- **Description of the task**
Only a number is expected: how many lines in the entries that follow contain the word "options"?

[Source data]
......

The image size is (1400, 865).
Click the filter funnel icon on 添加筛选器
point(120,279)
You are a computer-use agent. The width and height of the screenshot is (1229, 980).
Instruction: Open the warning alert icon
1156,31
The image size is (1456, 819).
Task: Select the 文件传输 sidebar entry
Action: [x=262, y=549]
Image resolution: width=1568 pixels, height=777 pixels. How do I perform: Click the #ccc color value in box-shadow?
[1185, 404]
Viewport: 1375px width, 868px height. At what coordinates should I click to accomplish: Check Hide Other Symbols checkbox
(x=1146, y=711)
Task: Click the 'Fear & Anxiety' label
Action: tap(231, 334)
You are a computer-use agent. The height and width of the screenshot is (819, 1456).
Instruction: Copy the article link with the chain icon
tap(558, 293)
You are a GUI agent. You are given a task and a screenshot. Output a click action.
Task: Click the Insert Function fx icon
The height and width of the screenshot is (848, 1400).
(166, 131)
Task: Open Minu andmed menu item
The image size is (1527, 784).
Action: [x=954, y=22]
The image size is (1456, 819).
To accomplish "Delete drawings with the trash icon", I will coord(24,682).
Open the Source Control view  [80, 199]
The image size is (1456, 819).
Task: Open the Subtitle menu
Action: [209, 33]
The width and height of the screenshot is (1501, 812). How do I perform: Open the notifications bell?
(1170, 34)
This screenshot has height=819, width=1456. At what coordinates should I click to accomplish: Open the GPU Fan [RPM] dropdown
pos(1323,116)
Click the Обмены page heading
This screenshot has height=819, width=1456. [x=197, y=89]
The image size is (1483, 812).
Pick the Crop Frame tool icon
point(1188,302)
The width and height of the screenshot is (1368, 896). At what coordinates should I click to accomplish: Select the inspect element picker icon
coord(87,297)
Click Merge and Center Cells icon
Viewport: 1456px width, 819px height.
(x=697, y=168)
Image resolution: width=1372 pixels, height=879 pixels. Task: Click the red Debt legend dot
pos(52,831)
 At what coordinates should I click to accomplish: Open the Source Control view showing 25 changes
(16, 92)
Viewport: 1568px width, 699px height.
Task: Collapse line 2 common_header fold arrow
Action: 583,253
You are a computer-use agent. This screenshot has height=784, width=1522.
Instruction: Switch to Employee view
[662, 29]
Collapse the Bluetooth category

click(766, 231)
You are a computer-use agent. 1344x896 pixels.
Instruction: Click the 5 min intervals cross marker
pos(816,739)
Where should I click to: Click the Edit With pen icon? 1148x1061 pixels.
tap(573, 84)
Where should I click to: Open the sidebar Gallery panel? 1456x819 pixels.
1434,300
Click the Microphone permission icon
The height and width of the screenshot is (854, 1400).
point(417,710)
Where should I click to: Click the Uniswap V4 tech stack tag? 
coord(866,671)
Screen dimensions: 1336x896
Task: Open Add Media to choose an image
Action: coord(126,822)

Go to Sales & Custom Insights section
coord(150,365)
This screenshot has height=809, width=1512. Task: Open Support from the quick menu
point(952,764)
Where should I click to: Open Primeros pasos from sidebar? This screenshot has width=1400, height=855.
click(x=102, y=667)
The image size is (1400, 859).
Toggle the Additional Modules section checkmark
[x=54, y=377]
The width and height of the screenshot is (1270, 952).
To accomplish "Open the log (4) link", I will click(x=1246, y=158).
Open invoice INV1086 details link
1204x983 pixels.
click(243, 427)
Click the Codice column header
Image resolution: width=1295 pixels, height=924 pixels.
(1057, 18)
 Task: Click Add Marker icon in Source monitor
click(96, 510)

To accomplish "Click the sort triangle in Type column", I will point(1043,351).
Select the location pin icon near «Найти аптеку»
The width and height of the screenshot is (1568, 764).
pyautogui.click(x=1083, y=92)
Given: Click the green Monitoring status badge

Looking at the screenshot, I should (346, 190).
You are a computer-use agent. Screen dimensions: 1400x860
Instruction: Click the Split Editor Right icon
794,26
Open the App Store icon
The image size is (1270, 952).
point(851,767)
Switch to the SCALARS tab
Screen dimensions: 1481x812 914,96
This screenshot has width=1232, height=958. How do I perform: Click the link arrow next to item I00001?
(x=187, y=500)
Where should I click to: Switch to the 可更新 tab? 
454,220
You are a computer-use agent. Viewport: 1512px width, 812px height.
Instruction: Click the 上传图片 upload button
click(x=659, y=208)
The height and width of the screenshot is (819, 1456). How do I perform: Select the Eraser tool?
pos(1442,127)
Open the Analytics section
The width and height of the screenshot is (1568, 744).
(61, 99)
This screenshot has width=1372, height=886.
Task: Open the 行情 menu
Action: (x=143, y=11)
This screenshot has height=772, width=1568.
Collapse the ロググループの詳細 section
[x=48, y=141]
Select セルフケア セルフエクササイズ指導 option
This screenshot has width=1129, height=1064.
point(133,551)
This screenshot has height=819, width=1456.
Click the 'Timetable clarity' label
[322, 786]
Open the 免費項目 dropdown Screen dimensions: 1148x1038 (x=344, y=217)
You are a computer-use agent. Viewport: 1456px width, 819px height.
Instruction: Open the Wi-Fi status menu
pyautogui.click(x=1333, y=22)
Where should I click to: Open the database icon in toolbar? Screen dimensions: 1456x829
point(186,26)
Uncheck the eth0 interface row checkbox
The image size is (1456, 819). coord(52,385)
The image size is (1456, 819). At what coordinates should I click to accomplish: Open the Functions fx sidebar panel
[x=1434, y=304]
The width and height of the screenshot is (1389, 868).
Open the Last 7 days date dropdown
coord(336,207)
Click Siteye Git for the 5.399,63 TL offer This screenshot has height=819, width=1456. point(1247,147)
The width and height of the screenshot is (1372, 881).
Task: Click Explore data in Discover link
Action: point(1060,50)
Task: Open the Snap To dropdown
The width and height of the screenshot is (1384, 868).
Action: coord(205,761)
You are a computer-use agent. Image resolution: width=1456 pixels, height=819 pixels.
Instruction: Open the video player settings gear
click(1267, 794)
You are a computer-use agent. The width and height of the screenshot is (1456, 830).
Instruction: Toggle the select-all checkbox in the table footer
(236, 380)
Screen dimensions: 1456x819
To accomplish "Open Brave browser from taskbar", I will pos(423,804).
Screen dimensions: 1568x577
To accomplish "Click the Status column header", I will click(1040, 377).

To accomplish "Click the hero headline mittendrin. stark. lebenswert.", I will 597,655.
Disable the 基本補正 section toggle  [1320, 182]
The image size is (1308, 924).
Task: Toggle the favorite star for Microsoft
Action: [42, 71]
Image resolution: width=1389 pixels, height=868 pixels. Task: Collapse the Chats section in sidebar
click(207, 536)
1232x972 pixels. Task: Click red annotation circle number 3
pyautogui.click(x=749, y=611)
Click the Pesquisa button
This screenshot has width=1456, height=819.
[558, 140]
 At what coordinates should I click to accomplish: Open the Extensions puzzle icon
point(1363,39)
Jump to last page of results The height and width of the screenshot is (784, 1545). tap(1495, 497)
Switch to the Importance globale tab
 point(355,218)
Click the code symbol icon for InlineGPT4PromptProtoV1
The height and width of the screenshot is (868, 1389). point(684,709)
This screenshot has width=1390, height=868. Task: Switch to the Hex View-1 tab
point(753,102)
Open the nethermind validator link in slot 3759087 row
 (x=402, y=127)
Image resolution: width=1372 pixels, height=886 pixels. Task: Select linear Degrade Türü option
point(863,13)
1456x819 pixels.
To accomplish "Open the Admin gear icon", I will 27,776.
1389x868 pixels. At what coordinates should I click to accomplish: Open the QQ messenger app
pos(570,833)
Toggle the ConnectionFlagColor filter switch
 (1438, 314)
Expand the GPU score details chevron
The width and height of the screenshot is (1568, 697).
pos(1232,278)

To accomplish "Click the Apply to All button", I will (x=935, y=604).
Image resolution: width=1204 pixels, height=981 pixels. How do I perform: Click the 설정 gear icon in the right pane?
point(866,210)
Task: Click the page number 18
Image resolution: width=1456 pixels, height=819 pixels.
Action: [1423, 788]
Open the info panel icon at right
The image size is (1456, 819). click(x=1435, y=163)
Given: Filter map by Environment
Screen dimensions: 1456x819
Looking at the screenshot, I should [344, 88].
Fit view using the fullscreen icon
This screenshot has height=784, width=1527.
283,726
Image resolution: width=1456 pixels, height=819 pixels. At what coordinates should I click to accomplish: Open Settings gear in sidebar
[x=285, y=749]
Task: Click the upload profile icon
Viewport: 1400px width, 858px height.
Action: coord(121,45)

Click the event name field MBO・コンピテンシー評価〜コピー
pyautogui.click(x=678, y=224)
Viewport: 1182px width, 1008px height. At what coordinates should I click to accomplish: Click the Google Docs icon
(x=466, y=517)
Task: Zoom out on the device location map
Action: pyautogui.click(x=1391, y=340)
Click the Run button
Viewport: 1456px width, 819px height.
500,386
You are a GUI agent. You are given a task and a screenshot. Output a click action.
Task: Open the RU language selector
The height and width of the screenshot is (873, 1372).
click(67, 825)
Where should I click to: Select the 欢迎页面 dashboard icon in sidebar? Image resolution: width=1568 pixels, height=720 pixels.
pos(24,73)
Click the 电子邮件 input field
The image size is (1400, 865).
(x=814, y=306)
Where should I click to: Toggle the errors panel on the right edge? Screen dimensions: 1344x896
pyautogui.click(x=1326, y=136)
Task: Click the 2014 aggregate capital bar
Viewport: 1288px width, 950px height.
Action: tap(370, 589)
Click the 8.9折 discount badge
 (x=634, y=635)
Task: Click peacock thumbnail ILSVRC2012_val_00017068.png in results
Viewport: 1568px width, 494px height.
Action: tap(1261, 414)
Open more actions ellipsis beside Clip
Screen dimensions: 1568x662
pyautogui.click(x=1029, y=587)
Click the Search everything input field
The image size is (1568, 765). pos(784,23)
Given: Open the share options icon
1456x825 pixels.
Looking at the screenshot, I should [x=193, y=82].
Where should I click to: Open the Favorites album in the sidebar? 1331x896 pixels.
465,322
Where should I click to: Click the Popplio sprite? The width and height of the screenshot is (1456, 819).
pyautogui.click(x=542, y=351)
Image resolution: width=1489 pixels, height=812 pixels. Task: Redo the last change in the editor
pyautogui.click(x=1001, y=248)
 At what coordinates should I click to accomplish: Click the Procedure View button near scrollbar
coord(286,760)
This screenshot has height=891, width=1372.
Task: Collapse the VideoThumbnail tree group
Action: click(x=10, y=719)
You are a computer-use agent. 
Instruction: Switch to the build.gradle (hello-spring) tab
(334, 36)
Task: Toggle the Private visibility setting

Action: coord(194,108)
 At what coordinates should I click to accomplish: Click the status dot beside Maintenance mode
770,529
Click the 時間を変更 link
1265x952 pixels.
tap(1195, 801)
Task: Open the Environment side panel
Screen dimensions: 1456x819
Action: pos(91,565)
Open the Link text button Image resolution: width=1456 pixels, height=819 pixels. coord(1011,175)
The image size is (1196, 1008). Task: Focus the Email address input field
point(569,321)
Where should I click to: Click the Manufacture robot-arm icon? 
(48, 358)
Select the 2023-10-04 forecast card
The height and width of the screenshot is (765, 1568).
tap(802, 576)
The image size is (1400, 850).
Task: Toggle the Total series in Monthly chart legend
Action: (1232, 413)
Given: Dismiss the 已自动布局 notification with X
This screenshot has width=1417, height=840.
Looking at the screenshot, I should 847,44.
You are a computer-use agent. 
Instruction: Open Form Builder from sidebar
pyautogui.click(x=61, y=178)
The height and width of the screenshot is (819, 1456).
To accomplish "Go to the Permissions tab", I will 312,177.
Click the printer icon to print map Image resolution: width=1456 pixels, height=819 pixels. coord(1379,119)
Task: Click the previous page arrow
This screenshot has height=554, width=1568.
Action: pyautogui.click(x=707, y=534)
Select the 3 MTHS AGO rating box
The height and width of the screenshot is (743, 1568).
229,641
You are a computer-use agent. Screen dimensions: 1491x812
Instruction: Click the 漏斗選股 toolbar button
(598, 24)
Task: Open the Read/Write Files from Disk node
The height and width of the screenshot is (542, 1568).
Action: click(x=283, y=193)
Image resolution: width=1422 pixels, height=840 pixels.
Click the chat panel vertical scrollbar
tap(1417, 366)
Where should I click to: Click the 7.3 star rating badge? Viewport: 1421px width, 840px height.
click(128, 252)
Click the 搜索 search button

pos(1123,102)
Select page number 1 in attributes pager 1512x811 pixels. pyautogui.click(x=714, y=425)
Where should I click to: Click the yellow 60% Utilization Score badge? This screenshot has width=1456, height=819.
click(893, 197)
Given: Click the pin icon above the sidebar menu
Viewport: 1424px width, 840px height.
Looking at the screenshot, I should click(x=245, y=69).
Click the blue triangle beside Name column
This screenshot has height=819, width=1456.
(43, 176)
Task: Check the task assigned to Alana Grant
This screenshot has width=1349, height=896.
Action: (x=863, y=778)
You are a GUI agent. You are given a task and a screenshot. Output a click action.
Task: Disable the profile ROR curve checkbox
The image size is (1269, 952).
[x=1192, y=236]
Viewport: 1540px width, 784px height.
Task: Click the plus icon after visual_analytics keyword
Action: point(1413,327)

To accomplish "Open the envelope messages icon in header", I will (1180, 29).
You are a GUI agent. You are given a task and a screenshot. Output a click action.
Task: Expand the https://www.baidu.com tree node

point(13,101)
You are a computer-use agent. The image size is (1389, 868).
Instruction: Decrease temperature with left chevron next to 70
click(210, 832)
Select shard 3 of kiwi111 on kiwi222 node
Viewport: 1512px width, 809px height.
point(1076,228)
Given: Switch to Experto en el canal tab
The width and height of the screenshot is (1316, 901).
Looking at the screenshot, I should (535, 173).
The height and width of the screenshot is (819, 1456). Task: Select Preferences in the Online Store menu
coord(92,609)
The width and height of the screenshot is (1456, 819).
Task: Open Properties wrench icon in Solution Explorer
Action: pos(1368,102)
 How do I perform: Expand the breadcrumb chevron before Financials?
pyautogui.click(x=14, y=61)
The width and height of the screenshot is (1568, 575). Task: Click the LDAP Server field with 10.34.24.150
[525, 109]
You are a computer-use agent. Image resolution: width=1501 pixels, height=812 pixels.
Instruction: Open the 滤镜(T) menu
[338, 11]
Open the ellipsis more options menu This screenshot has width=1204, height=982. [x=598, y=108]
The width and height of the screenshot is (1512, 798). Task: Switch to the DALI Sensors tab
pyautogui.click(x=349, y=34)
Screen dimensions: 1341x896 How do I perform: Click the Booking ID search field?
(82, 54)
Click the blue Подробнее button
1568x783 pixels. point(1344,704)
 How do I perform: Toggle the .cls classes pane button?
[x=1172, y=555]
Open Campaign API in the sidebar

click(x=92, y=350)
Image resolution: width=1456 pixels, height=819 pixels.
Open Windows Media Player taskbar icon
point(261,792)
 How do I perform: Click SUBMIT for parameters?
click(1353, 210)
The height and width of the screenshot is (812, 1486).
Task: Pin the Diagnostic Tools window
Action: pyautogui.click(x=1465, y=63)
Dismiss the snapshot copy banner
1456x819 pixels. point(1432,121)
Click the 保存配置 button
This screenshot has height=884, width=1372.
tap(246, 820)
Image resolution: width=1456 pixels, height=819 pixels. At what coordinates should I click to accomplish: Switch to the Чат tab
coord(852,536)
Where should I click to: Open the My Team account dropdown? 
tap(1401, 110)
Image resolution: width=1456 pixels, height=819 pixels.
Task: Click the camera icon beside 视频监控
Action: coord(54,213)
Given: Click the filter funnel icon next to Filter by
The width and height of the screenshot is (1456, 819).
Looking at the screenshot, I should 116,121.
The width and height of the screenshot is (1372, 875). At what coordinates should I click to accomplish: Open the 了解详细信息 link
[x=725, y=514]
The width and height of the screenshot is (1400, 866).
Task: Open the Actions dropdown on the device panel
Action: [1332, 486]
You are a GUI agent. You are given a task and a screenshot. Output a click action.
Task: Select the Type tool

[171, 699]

......

- **Task response**
2